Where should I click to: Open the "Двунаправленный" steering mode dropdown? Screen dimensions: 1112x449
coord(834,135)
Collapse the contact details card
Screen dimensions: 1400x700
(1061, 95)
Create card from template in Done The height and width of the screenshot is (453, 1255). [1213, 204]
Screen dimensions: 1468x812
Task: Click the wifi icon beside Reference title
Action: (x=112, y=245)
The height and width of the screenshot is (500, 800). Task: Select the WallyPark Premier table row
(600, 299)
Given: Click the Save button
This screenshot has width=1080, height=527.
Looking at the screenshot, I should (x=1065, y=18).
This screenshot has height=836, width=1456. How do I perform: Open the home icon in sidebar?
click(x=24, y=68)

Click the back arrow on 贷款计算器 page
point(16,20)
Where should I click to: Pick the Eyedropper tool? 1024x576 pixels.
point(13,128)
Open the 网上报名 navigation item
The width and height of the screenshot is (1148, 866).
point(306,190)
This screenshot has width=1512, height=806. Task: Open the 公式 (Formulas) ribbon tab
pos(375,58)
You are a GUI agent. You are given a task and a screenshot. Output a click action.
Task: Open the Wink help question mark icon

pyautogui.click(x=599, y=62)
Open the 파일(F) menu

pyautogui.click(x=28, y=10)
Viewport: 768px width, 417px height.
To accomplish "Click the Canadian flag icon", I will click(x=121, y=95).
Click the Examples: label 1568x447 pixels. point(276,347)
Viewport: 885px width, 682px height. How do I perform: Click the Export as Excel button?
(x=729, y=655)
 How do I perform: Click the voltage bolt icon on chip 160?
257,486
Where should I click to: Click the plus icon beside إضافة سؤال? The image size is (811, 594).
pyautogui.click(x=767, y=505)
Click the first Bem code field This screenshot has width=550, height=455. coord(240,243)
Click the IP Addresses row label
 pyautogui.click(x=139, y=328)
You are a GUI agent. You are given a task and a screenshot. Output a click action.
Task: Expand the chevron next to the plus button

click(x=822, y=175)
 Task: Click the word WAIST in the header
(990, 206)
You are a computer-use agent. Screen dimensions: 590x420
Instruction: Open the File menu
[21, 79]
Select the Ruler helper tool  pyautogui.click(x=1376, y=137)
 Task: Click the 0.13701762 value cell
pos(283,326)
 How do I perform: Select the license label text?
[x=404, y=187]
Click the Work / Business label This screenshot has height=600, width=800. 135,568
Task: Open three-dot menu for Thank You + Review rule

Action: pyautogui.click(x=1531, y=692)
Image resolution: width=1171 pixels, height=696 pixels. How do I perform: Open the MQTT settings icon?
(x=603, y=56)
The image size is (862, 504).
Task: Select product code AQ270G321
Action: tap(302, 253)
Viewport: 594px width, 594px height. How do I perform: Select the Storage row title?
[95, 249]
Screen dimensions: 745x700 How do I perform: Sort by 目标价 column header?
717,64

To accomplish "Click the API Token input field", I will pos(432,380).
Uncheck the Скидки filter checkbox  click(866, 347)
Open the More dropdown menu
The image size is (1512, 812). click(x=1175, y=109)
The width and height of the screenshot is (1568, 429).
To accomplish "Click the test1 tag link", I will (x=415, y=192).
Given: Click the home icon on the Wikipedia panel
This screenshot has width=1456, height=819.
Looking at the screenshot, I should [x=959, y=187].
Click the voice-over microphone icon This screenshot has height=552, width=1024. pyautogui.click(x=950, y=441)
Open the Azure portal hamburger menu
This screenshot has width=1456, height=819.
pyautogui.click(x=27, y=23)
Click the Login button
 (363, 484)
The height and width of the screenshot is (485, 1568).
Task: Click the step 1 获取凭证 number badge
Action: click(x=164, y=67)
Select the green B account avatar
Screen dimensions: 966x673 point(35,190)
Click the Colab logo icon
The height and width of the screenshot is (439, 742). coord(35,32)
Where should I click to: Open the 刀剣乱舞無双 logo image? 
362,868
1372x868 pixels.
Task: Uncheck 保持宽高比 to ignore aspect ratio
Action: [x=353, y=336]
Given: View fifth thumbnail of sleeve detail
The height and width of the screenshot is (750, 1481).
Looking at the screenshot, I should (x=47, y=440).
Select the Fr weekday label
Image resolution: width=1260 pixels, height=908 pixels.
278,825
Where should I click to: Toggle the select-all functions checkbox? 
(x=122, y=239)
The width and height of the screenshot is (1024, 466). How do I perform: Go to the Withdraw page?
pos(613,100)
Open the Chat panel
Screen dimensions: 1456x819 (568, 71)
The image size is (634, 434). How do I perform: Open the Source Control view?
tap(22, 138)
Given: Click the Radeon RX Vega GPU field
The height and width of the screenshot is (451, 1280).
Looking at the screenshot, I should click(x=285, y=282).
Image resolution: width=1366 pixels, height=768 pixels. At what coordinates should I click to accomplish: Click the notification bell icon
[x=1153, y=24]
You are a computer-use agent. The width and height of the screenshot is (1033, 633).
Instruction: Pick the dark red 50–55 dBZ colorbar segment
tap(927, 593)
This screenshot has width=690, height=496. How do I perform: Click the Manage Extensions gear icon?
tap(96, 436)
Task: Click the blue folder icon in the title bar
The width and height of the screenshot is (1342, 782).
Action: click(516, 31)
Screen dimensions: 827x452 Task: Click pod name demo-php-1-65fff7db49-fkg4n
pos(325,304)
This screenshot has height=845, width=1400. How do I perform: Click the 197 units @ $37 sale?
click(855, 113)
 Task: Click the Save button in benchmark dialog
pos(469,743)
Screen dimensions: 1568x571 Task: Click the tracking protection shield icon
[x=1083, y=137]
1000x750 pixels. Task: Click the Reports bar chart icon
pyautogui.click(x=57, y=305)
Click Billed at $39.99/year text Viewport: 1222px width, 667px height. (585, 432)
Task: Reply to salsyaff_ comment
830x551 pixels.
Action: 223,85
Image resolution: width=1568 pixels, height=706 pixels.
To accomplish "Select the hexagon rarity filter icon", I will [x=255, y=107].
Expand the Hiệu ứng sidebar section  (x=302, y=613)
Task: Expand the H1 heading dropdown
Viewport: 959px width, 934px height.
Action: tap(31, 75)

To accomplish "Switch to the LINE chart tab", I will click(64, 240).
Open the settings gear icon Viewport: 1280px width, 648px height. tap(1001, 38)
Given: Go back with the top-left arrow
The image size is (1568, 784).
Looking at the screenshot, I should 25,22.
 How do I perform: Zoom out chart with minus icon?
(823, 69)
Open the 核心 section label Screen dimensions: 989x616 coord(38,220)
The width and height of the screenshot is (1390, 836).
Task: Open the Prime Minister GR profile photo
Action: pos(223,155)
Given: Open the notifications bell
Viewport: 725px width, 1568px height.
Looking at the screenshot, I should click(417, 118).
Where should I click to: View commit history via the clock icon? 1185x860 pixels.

☆ ☆ ☆ ☆ ☆

__What you have to do__: Write out the records above word for word, starting at the line that contains "Where should I click to: Toggle" and ending at the line that contains "Looking at the screenshot, I should 25,22.".

__Response__:
Where should I click to: Toggle the select-all functions checkbox? 
(x=122, y=239)
The width and height of the screenshot is (1024, 466). How do I perform: Go to the Withdraw page?
pos(613,100)
Open the Chat panel
Screen dimensions: 1456x819 (568, 71)
The image size is (634, 434). How do I perform: Open the Source Control view?
tap(22, 138)
Given: Click the Radeon RX Vega GPU field
The height and width of the screenshot is (451, 1280).
Looking at the screenshot, I should click(x=285, y=282).
Image resolution: width=1366 pixels, height=768 pixels. At what coordinates should I click to accomplish: Click the notification bell icon
[x=1153, y=24]
You are a computer-use agent. The width and height of the screenshot is (1033, 633).
Instruction: Pick the dark red 50–55 dBZ colorbar segment
tap(927, 593)
This screenshot has width=690, height=496. How do I perform: Click the Manage Extensions gear icon?
tap(96, 436)
Task: Click the blue folder icon in the title bar
The width and height of the screenshot is (1342, 782).
Action: click(516, 31)
Screen dimensions: 827x452 Task: Click pod name demo-php-1-65fff7db49-fkg4n
pos(325,304)
This screenshot has height=845, width=1400. How do I perform: Click the 197 units @ $37 sale?
click(855, 113)
 Task: Click the Save button in benchmark dialog
pos(469,743)
Screen dimensions: 1568x571 Task: Click the tracking protection shield icon
[x=1083, y=137]
1000x750 pixels. Task: Click the Reports bar chart icon
pyautogui.click(x=57, y=305)
Click Billed at $39.99/year text Viewport: 1222px width, 667px height. (585, 432)
Task: Reply to salsyaff_ comment
830x551 pixels.
Action: 223,85
Image resolution: width=1568 pixels, height=706 pixels.
To accomplish "Select the hexagon rarity filter icon", I will [x=255, y=107].
Expand the Hiệu ứng sidebar section  (x=302, y=613)
Task: Expand the H1 heading dropdown
Viewport: 959px width, 934px height.
Action: tap(31, 75)

To accomplish "Switch to the LINE chart tab", I will click(64, 240).
Open the settings gear icon Viewport: 1280px width, 648px height. tap(1001, 38)
Given: Go back with the top-left arrow
The image size is (1568, 784).
Looking at the screenshot, I should 25,22.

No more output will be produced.